I can hear you muttering in the distance, "Who elected Bono to public office anyway? And where does he get off telling us how to shape our foreign policy?"
Listen up.
Yes, it might seem easy to dismiss him as just another sanctimonious celebrity. However, there's something that sets him aside from all the orphan-cuddling movie stars we're used to: whatever your views may be on Bono's musical stylings, the man knows a heck of a lot about international finance and the efficient cross-border deployment of capital.
After all, U2 has relocated its business operations from Ireland to the Netherlands to reduce the tax bite on the worldwide revenues generated by their music-publishing enterprise.
What's that? You find it hypocritical that while sheltering his business profits offshore, he's still pushing Ireland to do more for Africa as well?
Yeah, relocated to avoid paying his share of taxes. What a prince? He's not the Irish regular guy he used to be. Remember that as we get to the next point and grasp that Bono also places his need to make a mega buck over historical conservation. This is from Jack Malvern's "U2 forced to face the music over £100m hotel extension" (Times of London):
A planned £100 million extension to an hotel co-owned by Bono and The Edge, of the rock band U2, faces opposition after accusations that it would threaten the heritage of Dublin.
The musicians want to increase the size of the 50-bedroom Clarence Hotel into a five-star venue with 140 extra rooms and a glass roof in the shape of a Viking long boat, designed by Lord Foster of Thames Bank.
I'd mentioned Bianca Jagger's commentary and spelled her name wrong! Sorry about that, I thought there were two "c"s in Bianca. But a number have asked about the commentary. This is from her "Real people power, or pernicious platitudes?" (New Statesman):
When G8 finance ministers announced last month a $40bn debt-relief package for some of the world's poorest countries, Bob Geldof praised it as "a victory for the millions of people in the campaign around the world". Bono called it "a little piece of history". Forget the immoral condition of enforced liberalisation and privatisation that it contained. That was not all. Bono went on to hail George W Bush as the saviour of Africa. "I think he has done an incredible job," he pronounced, adding: "Bush deserves a place in history for turning the fate of the continent around." He came across as serious. Does Bono know that the US is the lowest aid donor in the industrialised world, giving over only 0.16 per cent of GNP? Does he not care about climate change and about Bush's role as serial environmental abuser? Maybe he has forgotten.

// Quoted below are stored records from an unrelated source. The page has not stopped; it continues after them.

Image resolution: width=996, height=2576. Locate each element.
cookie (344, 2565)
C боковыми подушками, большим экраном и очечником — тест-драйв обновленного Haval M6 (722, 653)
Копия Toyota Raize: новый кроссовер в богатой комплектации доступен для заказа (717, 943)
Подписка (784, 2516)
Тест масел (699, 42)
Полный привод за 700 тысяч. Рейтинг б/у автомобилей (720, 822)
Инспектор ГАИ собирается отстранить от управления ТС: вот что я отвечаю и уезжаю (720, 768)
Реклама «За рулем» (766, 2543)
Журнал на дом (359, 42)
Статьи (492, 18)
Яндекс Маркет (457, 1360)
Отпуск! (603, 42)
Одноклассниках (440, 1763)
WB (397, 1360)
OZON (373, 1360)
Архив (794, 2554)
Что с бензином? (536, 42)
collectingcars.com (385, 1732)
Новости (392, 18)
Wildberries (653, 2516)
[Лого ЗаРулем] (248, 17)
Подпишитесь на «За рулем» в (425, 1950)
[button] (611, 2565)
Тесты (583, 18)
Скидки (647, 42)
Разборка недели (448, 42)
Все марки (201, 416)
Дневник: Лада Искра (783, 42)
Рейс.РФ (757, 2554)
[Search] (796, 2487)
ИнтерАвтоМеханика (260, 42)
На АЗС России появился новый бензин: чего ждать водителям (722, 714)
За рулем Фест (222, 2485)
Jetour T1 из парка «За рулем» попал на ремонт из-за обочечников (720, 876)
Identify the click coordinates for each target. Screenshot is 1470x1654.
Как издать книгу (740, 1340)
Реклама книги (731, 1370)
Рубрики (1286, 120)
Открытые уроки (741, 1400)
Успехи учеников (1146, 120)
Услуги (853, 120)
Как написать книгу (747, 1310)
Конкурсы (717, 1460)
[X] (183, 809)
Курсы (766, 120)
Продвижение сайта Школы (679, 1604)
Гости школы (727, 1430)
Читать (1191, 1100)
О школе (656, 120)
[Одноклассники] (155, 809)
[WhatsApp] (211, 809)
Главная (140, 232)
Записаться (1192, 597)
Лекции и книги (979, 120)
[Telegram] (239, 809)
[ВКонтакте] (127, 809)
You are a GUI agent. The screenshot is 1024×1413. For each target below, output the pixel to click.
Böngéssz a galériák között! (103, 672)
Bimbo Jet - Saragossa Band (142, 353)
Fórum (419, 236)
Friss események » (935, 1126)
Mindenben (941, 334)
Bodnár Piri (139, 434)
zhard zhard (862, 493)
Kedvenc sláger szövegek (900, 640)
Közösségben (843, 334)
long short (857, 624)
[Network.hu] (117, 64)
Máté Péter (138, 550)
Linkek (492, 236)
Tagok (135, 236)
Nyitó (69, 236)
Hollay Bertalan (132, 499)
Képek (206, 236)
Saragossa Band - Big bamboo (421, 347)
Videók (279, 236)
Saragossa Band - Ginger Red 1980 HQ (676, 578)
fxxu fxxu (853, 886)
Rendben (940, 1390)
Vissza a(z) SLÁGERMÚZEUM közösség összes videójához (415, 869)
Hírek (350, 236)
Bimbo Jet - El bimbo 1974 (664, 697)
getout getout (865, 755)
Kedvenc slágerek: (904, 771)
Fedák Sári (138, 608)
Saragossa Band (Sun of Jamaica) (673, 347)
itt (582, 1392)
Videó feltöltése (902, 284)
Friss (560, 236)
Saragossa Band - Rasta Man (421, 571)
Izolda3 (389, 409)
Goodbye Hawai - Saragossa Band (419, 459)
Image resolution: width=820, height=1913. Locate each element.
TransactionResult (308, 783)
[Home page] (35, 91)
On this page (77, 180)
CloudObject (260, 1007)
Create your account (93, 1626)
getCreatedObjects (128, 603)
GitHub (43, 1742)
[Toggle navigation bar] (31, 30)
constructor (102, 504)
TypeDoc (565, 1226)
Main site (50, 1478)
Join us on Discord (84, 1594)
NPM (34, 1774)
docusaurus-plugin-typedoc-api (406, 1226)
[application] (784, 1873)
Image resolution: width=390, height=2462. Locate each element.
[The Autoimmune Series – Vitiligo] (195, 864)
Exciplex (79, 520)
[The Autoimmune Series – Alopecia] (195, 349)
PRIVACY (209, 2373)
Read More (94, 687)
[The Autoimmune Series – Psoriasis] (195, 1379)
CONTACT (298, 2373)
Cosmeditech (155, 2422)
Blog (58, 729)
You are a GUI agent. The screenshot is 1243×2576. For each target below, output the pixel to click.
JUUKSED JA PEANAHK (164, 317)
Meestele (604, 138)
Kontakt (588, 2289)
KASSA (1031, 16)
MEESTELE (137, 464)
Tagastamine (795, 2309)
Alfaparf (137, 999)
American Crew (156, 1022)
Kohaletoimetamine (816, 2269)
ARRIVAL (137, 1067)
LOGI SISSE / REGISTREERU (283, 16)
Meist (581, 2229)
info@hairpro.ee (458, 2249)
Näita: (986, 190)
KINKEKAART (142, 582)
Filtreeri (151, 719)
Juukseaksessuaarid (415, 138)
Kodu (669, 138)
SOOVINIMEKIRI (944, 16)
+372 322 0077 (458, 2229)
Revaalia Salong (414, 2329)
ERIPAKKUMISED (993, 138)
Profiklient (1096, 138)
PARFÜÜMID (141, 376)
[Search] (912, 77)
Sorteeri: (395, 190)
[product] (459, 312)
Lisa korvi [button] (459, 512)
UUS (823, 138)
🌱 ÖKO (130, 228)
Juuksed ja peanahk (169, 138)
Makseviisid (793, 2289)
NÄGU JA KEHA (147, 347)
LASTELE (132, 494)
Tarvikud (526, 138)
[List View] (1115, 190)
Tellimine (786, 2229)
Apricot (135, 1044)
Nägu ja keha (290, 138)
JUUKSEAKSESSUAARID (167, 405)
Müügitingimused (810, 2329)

The mutual admiration club between Bono, Geldof, Blair and Bush - rock stars and men who would love to be them - has been the abiding symbol of the G8. It is deeply disturbing. It has nothing to do with the commitment and the passionate argu-ment of the 225,000 people who took to the streets of Edinburgh on 2 July, encircling the centre of Scotland's capital to protest against global injustice. This demonstration - at which I was a speaker - provided the real backdrop, the real pressure for change. Not that many people, particularly those south of the border, would have known. Saturation television that day from Live 8 in Hyde Park beamed pictures from as far away as Philadelphia, Berlin and Tokyo - cities united in superficial soundbites about desperately serious issues.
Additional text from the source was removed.